AsianScientist (Mar. 7, 2016) – Researchers in Singapore have found that even partial sleep deprivation in teenagers can have a significant impact on cognitive function. Their work was published in SLEEP.
Past research has examined the impact of insufficient sleep on cognitive functions in adolescents. However, in these studies, the extent of sleep restriction was relatively mild in terms of the amount of sleep allowed each night. The number of nights of sleep was also restricted.
In their ‘Need for Sleep’ study, researchers at Duke-NUS Medical School (Duke-NUS) evaluated 56 teenagers aged 15 to 19 years, as they lived in a boarding school for 14 days during their school holidays.
For seven nights, half of the participants received a five-hour sleep opportunity, while the other half had nine hours to sleep. This is the recommended sleep duration for this age group by the National Sleep Foundation in the United States. Participants’ sleep duration was objectively verified using electroencephalograms and wrist actigraphy.

*What to do*.
a) How many teenagers did the Duke-NUS researchers evaluate in the article on teenage sleep deprivation?
b) Summarize the article on teenage sleep deprivation in two sentences.
c) Extend the article on teenage sleep deprivation, starting after its last sentence.

*Input data*.
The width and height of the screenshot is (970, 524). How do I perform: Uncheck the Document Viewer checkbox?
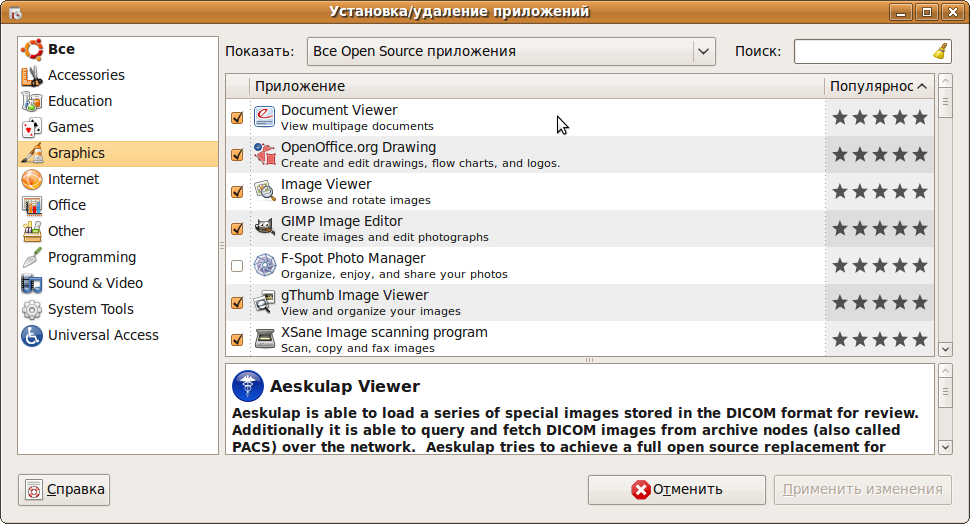(x=237, y=118)
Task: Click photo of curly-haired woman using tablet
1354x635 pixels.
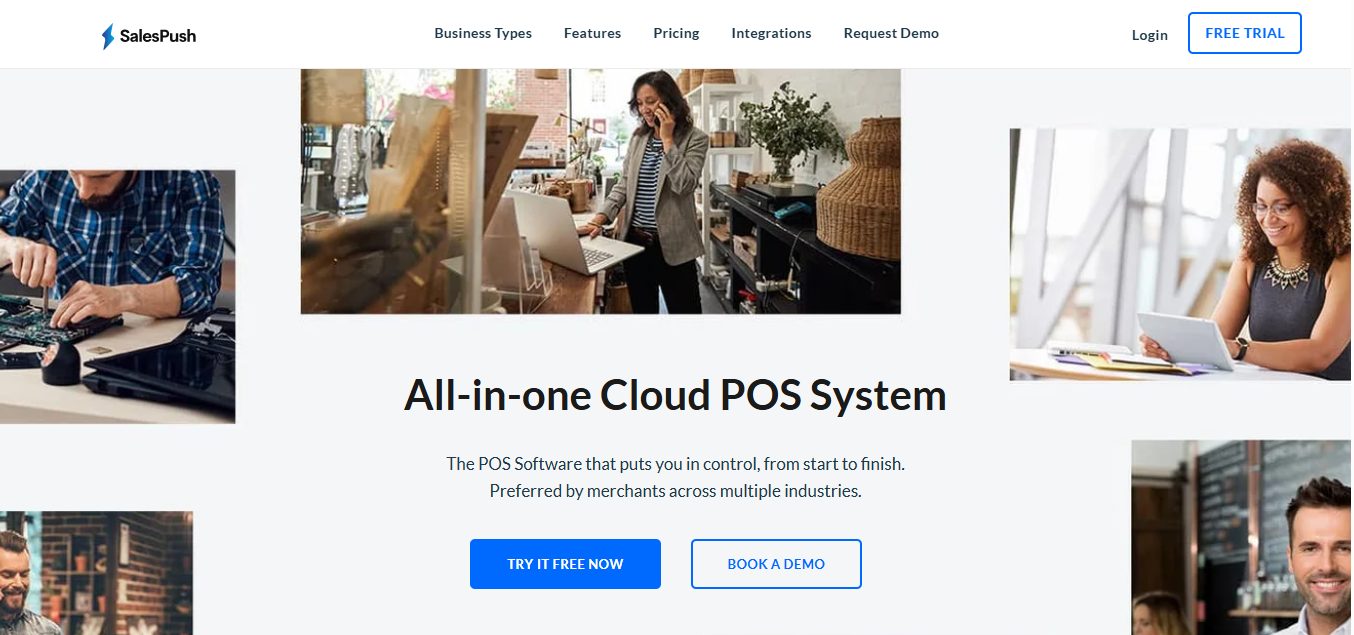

*Results*.
a) 56 teenagers aged 15 to 19 years.

b) Researchers at Duke-NUS Medical School in Singapore found that even partial sleep deprivation can significantly affect teenagers' cognitive function, and their work was published in SLEEP. In their 'Need for Sleep' study, 56 teenagers lived in a boarding school for 14 days during their holidays, and for seven nights half had a five-hour sleep opportunity while the other half had nine hours.

c)
In order to gauge their cognitive function, participants underwent cognitive assessments three times a day during the study. Those in the nine-hour sleep group either maintained cognitive performance or showed practice-related gains, arising from repeated practice, in tasks requiring arithmetic calculation and symbol decoding.
In contrast, those in the five-hour sleep group showed prominent deterioration of sustained attention, working memory, executive function, alertness and positive mood.
They also showed reduced performance gains with arithmetic and symbol-decoding. A sobering discovery was that two nights of nine-hour recovery sleep could not fully reverse some of these cognitive deficits.
“East Asian societies highly value academic achievement as a yardstick of success and the need to push harder and for longer is deeply ingrained. The present findings should cause students, parents and educators to reflect on how they use time more efficiently to allow for sufficient nocturnal sleep,” said senior author Professor Michael Chee.
“This would enable them to realize the benefits of the hard work they put in.”